>> Start Records for this task

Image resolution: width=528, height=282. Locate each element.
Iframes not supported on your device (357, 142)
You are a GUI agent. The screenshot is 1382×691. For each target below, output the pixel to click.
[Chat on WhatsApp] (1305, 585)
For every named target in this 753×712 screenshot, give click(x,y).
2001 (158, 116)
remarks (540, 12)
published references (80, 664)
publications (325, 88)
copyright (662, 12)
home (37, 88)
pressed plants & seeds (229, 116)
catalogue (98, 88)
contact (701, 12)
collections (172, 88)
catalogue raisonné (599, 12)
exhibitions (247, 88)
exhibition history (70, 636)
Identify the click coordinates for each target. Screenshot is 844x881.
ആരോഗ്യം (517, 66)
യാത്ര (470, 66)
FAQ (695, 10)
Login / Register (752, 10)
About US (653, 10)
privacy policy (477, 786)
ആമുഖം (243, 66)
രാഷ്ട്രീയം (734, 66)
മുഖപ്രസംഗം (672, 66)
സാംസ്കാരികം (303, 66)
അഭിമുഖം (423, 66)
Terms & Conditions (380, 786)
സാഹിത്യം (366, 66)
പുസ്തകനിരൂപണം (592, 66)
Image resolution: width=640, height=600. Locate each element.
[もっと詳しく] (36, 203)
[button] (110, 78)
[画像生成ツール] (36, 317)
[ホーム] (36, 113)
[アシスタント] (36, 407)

>> End Records for this task

Copy the data verbatim, starting at the line that contains "മുഖപ്രസംഗം (672, 66)" and continuing through the end of the data.

മുഖപ്രസംഗം (672, 66)
സാംസ്കാരികം (303, 66)
അഭിമുഖം (423, 66)
Terms & Conditions (380, 786)
സാഹിത്യം (366, 66)
പുസ്തകനിരൂപണം (592, 66)
Image resolution: width=640, height=600. Locate each element.
[もっと詳しく] (36, 203)
[button] (110, 78)
[画像生成ツール] (36, 317)
[ホーム] (36, 113)
[アシスタント] (36, 407)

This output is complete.